What the task asks: Update the records below by replacing every "GUI agent" with "screen assistant" and leaving all other text unchanged.
Begin Exercise material
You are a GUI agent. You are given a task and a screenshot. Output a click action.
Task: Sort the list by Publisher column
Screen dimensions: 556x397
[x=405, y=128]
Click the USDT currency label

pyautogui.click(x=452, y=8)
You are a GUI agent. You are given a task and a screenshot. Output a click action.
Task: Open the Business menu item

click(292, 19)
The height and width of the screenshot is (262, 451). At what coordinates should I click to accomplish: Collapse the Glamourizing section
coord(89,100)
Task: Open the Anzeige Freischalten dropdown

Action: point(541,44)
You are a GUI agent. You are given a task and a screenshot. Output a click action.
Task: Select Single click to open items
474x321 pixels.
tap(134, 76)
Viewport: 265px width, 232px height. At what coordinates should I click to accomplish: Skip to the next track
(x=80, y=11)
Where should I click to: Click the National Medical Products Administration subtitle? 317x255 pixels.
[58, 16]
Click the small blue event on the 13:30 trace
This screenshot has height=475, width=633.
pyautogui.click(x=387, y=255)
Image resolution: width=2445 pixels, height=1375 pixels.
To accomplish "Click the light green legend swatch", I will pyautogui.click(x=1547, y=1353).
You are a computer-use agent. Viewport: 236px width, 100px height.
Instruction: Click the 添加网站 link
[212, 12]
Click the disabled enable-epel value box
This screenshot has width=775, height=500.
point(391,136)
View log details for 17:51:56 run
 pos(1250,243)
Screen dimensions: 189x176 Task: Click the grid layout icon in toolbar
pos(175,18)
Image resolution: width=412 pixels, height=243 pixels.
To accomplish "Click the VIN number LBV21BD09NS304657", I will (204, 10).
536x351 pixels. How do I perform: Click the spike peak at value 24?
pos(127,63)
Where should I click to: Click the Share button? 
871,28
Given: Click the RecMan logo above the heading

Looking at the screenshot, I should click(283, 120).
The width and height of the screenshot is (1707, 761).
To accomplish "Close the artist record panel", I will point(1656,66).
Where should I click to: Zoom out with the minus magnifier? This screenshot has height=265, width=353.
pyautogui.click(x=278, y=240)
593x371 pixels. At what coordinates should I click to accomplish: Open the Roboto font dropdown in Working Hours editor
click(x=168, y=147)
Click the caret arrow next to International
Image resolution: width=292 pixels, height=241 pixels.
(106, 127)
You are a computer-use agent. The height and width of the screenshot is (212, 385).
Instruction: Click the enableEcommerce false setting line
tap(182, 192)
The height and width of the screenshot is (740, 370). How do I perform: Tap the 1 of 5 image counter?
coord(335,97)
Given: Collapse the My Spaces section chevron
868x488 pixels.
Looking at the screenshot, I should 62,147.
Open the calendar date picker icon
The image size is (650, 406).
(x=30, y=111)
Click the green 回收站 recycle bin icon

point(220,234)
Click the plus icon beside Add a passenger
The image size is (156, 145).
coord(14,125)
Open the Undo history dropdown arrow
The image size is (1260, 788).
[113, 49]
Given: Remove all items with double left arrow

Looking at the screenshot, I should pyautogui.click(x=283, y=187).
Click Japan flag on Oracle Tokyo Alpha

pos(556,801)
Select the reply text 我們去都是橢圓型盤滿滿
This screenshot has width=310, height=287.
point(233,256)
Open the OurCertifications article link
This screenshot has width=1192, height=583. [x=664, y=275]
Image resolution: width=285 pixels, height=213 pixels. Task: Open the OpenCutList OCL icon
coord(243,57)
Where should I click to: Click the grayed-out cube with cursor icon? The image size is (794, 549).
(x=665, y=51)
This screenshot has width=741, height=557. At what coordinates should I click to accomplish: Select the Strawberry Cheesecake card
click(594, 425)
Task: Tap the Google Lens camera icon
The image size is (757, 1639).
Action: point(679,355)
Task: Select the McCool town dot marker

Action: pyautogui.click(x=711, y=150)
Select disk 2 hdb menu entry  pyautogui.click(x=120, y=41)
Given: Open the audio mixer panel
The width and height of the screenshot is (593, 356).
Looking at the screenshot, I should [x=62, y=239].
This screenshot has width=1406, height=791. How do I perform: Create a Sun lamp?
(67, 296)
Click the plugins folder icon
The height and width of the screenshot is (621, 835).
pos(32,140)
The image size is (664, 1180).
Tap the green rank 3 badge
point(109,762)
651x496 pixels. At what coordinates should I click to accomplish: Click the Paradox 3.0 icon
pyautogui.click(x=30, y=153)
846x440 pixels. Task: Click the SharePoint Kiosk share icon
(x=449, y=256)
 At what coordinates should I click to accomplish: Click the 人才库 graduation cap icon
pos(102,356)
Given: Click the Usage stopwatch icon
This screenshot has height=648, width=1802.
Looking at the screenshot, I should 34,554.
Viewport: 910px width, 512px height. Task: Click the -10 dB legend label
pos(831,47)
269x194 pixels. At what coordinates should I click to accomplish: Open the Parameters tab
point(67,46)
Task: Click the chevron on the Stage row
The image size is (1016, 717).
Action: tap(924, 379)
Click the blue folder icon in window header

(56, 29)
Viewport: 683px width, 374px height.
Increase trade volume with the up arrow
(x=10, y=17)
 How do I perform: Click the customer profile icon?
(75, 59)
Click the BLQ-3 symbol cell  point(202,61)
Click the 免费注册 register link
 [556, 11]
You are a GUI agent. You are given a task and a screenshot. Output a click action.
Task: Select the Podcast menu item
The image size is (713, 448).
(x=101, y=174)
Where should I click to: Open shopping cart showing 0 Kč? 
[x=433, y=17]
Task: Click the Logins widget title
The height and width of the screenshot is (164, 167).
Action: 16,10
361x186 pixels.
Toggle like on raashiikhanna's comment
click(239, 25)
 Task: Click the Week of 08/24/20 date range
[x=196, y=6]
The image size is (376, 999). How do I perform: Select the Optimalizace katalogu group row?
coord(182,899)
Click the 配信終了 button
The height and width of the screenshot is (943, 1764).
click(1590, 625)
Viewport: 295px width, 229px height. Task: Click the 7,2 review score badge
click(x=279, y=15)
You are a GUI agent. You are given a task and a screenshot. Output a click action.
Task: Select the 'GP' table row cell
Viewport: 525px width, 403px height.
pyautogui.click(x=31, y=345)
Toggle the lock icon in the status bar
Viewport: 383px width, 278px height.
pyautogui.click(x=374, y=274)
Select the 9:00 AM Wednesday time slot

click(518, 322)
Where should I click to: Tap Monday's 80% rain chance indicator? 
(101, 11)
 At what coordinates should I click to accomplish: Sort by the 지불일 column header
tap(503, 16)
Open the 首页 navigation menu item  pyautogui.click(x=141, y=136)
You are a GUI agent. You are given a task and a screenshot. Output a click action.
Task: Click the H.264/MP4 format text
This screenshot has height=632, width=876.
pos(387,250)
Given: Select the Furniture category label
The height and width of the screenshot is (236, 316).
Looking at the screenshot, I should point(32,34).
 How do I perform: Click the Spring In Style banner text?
End Exercise material
Written reply:
You are a screen assistant. You are given a task and a screenshot. Output a click action.
Task: Sort the list by Publisher column
Screen dimensions: 556x397
[x=405, y=128]
Click the USDT currency label

pyautogui.click(x=452, y=8)
You are a screen assistant. You are given a task and a screenshot. Output a click action.
Task: Open the Business menu item

click(292, 19)
The height and width of the screenshot is (262, 451). At what coordinates should I click to accomplish: Collapse the Glamourizing section
coord(89,100)
Task: Open the Anzeige Freischalten dropdown

Action: point(541,44)
You are a screen assistant. You are given a task and a screenshot. Output a click action.
Task: Select Single click to open items
474x321 pixels.
tap(134, 76)
Viewport: 265px width, 232px height. At what coordinates should I click to accomplish: Skip to the next track
(x=80, y=11)
Where should I click to: Click the National Medical Products Administration subtitle? 317x255 pixels.
[58, 16]
Click the small blue event on the 13:30 trace
This screenshot has height=475, width=633.
pyautogui.click(x=387, y=255)
Image resolution: width=2445 pixels, height=1375 pixels.
To accomplish "Click the light green legend swatch", I will pyautogui.click(x=1547, y=1353).
You are a computer-use agent. Viewport: 236px width, 100px height.
Instruction: Click the 添加网站 link
[212, 12]
Click the disabled enable-epel value box
This screenshot has width=775, height=500.
point(391,136)
View log details for 17:51:56 run
 pos(1250,243)
Screen dimensions: 189x176 Task: Click the grid layout icon in toolbar
pos(175,18)
Image resolution: width=412 pixels, height=243 pixels.
To accomplish "Click the VIN number LBV21BD09NS304657", I will (204, 10).
536x351 pixels. How do I perform: Click the spike peak at value 24?
pos(127,63)
Where should I click to: Click the Share button? 
871,28
Given: Click the RecMan logo above the heading

Looking at the screenshot, I should click(283, 120).
The width and height of the screenshot is (1707, 761).
To accomplish "Close the artist record panel", I will point(1656,66).
Where should I click to: Zoom out with the minus magnifier? This screenshot has height=265, width=353.
pyautogui.click(x=278, y=240)
593x371 pixels. At what coordinates should I click to accomplish: Open the Roboto font dropdown in Working Hours editor
click(x=168, y=147)
Click the caret arrow next to International
Image resolution: width=292 pixels, height=241 pixels.
(106, 127)
You are a computer-use agent. The height and width of the screenshot is (212, 385).
Instruction: Click the enableEcommerce false setting line
tap(182, 192)
The height and width of the screenshot is (740, 370). How do I perform: Tap the 1 of 5 image counter?
coord(335,97)
Given: Collapse the My Spaces section chevron
868x488 pixels.
Looking at the screenshot, I should 62,147.
Open the calendar date picker icon
The image size is (650, 406).
(x=30, y=111)
Click the green 回收站 recycle bin icon

point(220,234)
Click the plus icon beside Add a passenger
The image size is (156, 145).
coord(14,125)
Open the Undo history dropdown arrow
The image size is (1260, 788).
[113, 49]
Given: Remove all items with double left arrow

Looking at the screenshot, I should pyautogui.click(x=283, y=187).
Click Japan flag on Oracle Tokyo Alpha

pos(556,801)
Select the reply text 我們去都是橢圓型盤滿滿
This screenshot has width=310, height=287.
point(233,256)
Open the OurCertifications article link
This screenshot has width=1192, height=583. [x=664, y=275]
Image resolution: width=285 pixels, height=213 pixels. Task: Open the OpenCutList OCL icon
coord(243,57)
Where should I click to: Click the grayed-out cube with cursor icon? The image size is (794, 549).
(x=665, y=51)
This screenshot has width=741, height=557. At what coordinates should I click to accomplish: Select the Strawberry Cheesecake card
click(594, 425)
Task: Tap the Google Lens camera icon
The image size is (757, 1639).
Action: point(679,355)
Task: Select the McCool town dot marker

Action: pyautogui.click(x=711, y=150)
Select disk 2 hdb menu entry  pyautogui.click(x=120, y=41)
Given: Open the audio mixer panel
The width and height of the screenshot is (593, 356).
Looking at the screenshot, I should [x=62, y=239].
This screenshot has width=1406, height=791. How do I perform: Create a Sun lamp?
(67, 296)
Click the plugins folder icon
The height and width of the screenshot is (621, 835).
pos(32,140)
The image size is (664, 1180).
Tap the green rank 3 badge
point(109,762)
651x496 pixels. At what coordinates should I click to accomplish: Click the Paradox 3.0 icon
pyautogui.click(x=30, y=153)
846x440 pixels. Task: Click the SharePoint Kiosk share icon
(x=449, y=256)
 At what coordinates should I click to accomplish: Click the 人才库 graduation cap icon
pos(102,356)
Given: Click the Usage stopwatch icon
This screenshot has height=648, width=1802.
Looking at the screenshot, I should 34,554.
Viewport: 910px width, 512px height. Task: Click the -10 dB legend label
pos(831,47)
269x194 pixels. At what coordinates should I click to accomplish: Open the Parameters tab
point(67,46)
Task: Click the chevron on the Stage row
The image size is (1016, 717).
Action: tap(924, 379)
Click the blue folder icon in window header

(56, 29)
Viewport: 683px width, 374px height.
Increase trade volume with the up arrow
(x=10, y=17)
 How do I perform: Click the customer profile icon?
(75, 59)
Click the BLQ-3 symbol cell  point(202,61)
Click the 免费注册 register link
 [556, 11]
You are a screen assistant. You are given a task and a screenshot. Output a click action.
Task: Select the Podcast menu item
The image size is (713, 448).
(x=101, y=174)
Where should I click to: Open shopping cart showing 0 Kč? 
[x=433, y=17]
Task: Click the Logins widget title
The height and width of the screenshot is (164, 167).
Action: 16,10
361x186 pixels.
Toggle like on raashiikhanna's comment
click(239, 25)
 Task: Click the Week of 08/24/20 date range
[x=196, y=6]
The image size is (376, 999). How do I perform: Select the Optimalizace katalogu group row?
coord(182,899)
Click the 配信終了 button
The height and width of the screenshot is (943, 1764).
click(1590, 625)
Viewport: 295px width, 229px height. Task: Click the 7,2 review score badge
click(x=279, y=15)
You are a screen assistant. You are given a task and a screenshot. Output a click action.
Task: Select the 'GP' table row cell
Viewport: 525px width, 403px height.
pyautogui.click(x=31, y=345)
Toggle the lock icon in the status bar
Viewport: 383px width, 278px height.
pyautogui.click(x=374, y=274)
Select the 9:00 AM Wednesday time slot

click(518, 322)
Where should I click to: Tap Monday's 80% rain chance indicator? 
(101, 11)
 At what coordinates should I click to accomplish: Sort by the 지불일 column header
tap(503, 16)
Open the 首页 navigation menu item  pyautogui.click(x=141, y=136)
You are a screen assistant. You are given a task and a screenshot. Output a click action.
Task: Click the H.264/MP4 format text
This screenshot has height=632, width=876.
pos(387,250)
Given: Select the Furniture category label
The height and width of the screenshot is (236, 316).
Looking at the screenshot, I should point(32,34).
 How do I perform: Click the Spring In Style banner text?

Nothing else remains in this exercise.